How important is audience interaction to you?

Tammy: We are performing at Canal Cafe Theatre, which is a fabulous space. What excited me most about it is the cabaret-style seating which means our audience can have a classy cocktail while they watch the show. We are utilising this to make the whole theatre feel like the cruise that the characters are holidaying on. We want the audience to feel immersed in their world. There will be characters running through the audience, interacting with them as guests on the cruise, and there’s even a concert within the show!

If you had to describe your show as a colour what would it be?

Tammy: Bright blue! Blue like the sea, our snorkels and the background of every single Instagram story we post (drop us a follow here!)

Amy: It has to be yellow – our Canva colour palette has been there for us time and time again, always starting and ending with our iconic Seven Minutes yellow.

If you could perform this show anywhere in the world where would it be?

Tammy: On a cruise. Site-specific theatre really interests me, and I think it would be so exciting to direct this show on an actual cruise with actual cruise-goers!
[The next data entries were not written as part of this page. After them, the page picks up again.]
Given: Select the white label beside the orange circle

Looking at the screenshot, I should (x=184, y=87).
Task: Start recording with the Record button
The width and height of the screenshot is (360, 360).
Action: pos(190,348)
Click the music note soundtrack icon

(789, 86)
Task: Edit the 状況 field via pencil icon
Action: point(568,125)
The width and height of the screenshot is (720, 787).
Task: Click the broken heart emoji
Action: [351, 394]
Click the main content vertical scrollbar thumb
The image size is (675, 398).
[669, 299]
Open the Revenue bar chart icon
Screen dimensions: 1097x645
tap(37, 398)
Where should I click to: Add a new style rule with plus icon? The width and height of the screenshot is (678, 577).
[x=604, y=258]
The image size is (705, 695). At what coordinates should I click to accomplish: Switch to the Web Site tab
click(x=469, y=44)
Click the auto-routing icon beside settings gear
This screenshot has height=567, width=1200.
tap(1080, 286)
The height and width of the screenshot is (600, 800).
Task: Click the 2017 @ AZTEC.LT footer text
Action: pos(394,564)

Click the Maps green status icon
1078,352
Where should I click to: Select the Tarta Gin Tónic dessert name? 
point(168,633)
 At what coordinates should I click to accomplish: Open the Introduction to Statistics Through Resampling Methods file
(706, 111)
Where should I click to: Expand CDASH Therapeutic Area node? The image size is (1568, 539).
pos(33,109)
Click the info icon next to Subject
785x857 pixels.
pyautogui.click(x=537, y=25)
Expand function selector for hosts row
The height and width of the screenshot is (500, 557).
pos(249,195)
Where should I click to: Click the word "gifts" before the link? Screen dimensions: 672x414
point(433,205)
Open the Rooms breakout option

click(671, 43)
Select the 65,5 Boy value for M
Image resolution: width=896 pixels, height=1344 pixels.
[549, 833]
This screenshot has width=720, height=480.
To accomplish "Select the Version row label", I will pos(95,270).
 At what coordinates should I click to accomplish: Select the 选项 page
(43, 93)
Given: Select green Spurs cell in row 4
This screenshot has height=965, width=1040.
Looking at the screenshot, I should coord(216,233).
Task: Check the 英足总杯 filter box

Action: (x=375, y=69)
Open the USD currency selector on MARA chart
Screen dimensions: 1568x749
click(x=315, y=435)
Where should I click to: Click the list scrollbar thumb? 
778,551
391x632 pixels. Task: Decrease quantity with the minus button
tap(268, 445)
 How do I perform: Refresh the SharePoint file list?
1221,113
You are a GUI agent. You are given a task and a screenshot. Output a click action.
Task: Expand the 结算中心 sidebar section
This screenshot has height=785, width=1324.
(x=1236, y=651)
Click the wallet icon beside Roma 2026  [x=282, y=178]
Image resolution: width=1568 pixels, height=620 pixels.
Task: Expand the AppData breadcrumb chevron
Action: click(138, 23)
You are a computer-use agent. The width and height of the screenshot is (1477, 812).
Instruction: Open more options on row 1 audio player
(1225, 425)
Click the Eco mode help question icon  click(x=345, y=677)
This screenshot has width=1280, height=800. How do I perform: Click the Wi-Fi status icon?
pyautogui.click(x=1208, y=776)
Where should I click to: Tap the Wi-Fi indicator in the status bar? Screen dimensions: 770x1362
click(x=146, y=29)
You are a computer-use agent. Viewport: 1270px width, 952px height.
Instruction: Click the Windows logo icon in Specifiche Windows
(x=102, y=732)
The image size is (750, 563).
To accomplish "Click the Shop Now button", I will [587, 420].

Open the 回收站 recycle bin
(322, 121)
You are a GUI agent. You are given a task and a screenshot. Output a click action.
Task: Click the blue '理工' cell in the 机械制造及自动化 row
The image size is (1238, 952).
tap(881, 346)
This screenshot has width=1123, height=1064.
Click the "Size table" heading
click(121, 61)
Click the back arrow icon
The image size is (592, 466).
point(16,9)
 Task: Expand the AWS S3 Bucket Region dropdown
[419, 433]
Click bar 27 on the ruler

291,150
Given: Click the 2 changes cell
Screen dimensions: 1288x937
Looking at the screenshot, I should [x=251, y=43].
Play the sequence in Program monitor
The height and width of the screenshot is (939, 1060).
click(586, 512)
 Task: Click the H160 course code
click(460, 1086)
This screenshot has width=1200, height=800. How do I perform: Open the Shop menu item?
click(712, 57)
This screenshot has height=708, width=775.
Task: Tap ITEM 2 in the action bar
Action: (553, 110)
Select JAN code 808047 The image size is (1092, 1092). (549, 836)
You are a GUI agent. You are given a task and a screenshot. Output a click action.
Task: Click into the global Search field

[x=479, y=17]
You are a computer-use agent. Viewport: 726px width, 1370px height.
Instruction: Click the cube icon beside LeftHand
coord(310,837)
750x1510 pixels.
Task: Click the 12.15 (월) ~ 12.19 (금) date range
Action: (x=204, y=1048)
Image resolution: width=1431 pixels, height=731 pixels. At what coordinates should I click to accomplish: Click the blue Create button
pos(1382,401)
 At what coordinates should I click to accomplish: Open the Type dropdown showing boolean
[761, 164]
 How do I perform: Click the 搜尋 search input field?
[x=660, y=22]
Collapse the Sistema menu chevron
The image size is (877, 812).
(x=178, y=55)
Amy: I love this question, and my answer is easy – back in the theatre at our school where the show first took to the stage. Seven Minutes and a Dolphin is a celebration of our progress and development, and to take this revival back to its roots would be beyond special.

What’s the most valuable piece of advice you’ve received during your career, and how has it influenced your work on this show?

Tammy: When I was applying for universities, deep down I really wanted to apply for Theatre, but people sort of expected me to apply for English. I had a chat with my drama teacher, and he told me that the best thing you can do in life is the thing you love. And I’ve never forgotten that!

Amy: Impossible is just an opinion. Starting Wavelength Theatre was a brave jump, and it came with some doubt from those around us. We’re not too young to achieve our goals and it’s never too early to start doing what you love. Our show last summer taught us so much about diving in at the deep end and learning as you go, and I’ve really taken that forward to this year’s show – it’s our love of theatre that got us this far and we’re not done yet.


Thanks for your time, your enthusiasm is really infectious. Seven Minutes and a Dolphin will play at the Canal Cafe Theatre from 8 to 10 August.